Hospital plans mammogram program

Woodward, Okla. — For women, getting a yearly mammogram isn't exactly something they look forward to.  But Woodward Regional Hospital is trying to change that.

In honor of Breast Cancer Awareness Month, this October the Woodward Regional Hospital (WRH) will once again be offering it's "Mammos, Massages & Munchies" program.

As part of the program, the hospital will be offering extended hours for women to schedule their mammograms at the WRH radiology department from 5 p.m. to 7 p.m. every Tuesday evening in October.  And while women are waiting for their mammograms during that time, the hospital will also be offering them the opportunity to have a shoulder and/or neck massage and some healthy snacks.

"We want to make sure everyone gets their mammogram done, because if you're a woman over 40-years-old, you have to have an annual mammogram," said Sue Poulson, WRH director of radiology.  "But because a lot of women work and aren't able to come during normal business hours, we're extending the time and we're also trying to make it fun."

"Getting your yearly mammogram is a little bit of an uncomfortable situation," said Lori Messenger, WRH marketing director.  "So we're trying to make it as pleasant as possible.  We think that after a long day at work, women might enjoy a healthy snack and getting their neck and shoulders massaged. And we think they're more likely to make an appointment and get their life-saving mammogram if they can enjoy their evening while doing it."

Messenger said that she has 5 local massage therapists who have volunteered to provide the free massages during the event.

"They're very generous with us to donate their time," she said.

In addition to the massages and munchies, which will include fruit, cheese and crackers, Messenger said women will also have the opportunity to receive some door prizes while they wait for their mammograms.

Messenger and Poulson said this is the 4th year for the hospital to offer this special mammography promotion and participation in the program increases every year.

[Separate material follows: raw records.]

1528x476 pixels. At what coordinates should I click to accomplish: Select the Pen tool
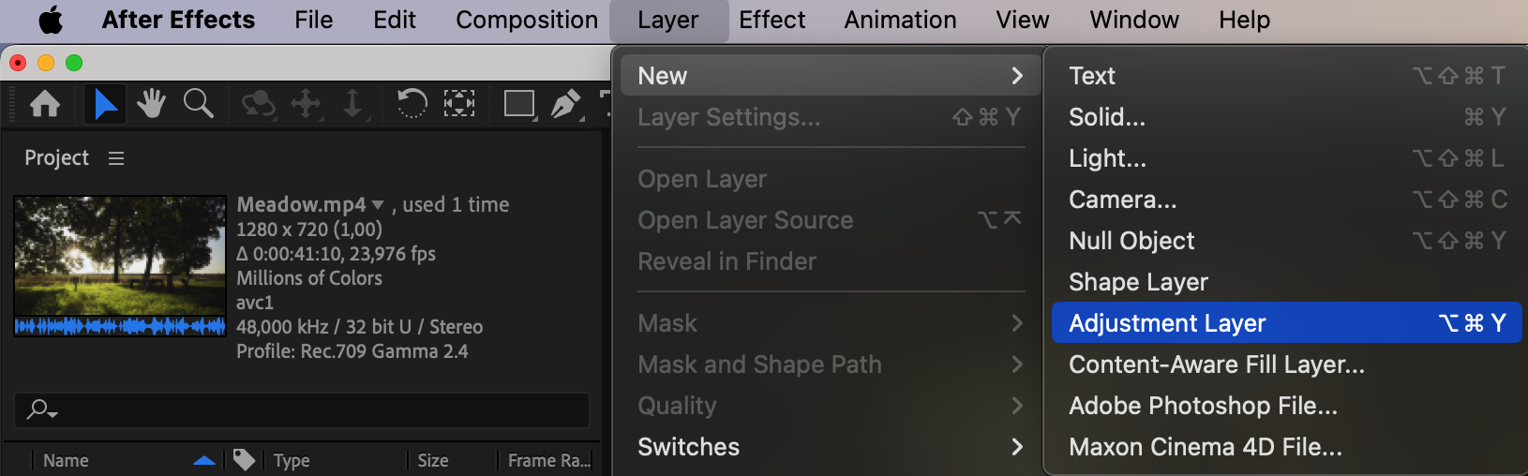coord(565,103)
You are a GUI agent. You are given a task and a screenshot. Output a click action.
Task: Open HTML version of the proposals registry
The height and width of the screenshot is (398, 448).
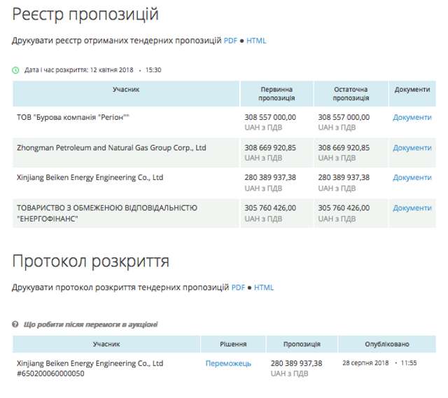(x=256, y=41)
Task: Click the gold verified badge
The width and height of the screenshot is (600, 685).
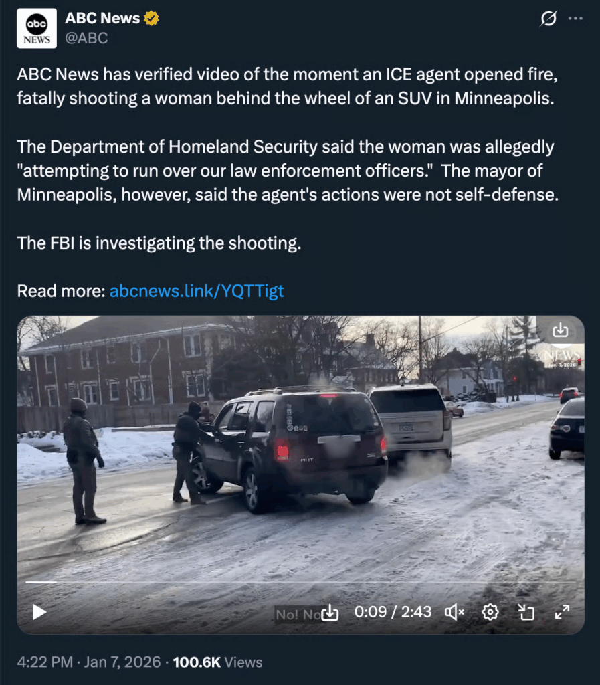Action: coord(151,18)
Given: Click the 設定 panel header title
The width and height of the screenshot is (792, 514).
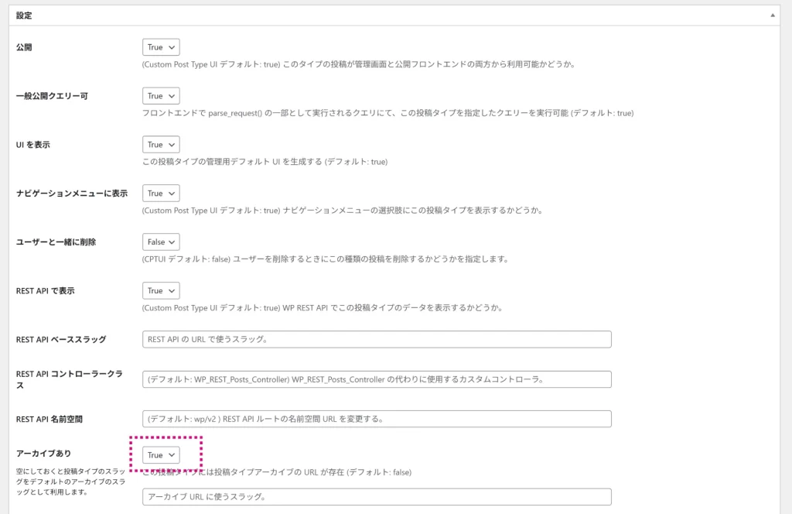Looking at the screenshot, I should coord(24,15).
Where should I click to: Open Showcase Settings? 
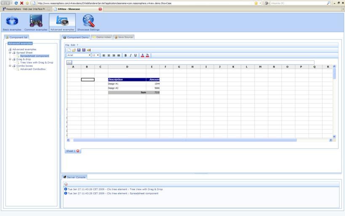(88, 22)
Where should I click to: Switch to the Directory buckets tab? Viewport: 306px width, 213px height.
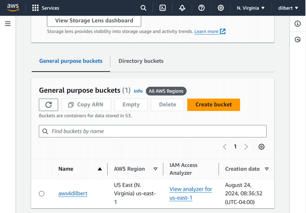[x=141, y=61]
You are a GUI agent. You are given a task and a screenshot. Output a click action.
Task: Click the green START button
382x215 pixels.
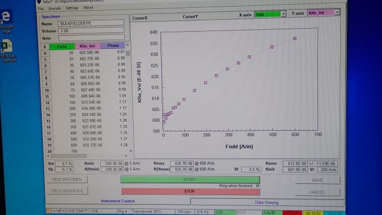tap(190, 179)
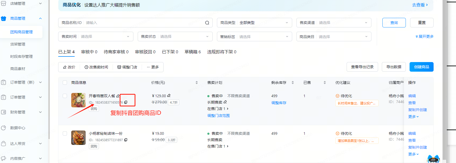456x163 pixels.
Task: Copy the product ID of 开春特惠双人餐
Action: 126,102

Thanks in part to the "Mammos, Massages & Munchies" program, Poulson said the hospital conducted 237 mammograms last October.

"People seem to enjoy coming," Messenger said.

Those wishing to participate in this year's program are encouraged to make an appointment by calling (580) 254-8402.

However, Poulson said that "an appointment is not necessary; we will work people in as we have time.  But we will still be seeing those who have appointments as close to their appointment times as we can."

She noted that the individual mammogram sessions usually don't last very long.

"For those who don't have much time, we can get them in and out as quickly as they want to, within 15 minutes sometimes, or they can stay and socialize if they want," she said.

The hospital offers digital mammography and currently uses "the newest software available on the market," Poulson said.

The digital images created from the mammogram are then read and analyzed by both a breast specialist radiologist and a computer, she said.

This computer-aided detection "is a bonus," Poulson said, "because not many places offer it and because the computer can pick up very small abnormalities, we're talking salt granule size."

When women come in to have their mammogram done, they need to bring their insurance card and driver's license or other form of ID, Messenger said.

However, she said, "if someone is uninsured, they can have their mammogram and reading by the radiologist for just $125.  And that's not just during this event, but for anytime in the year."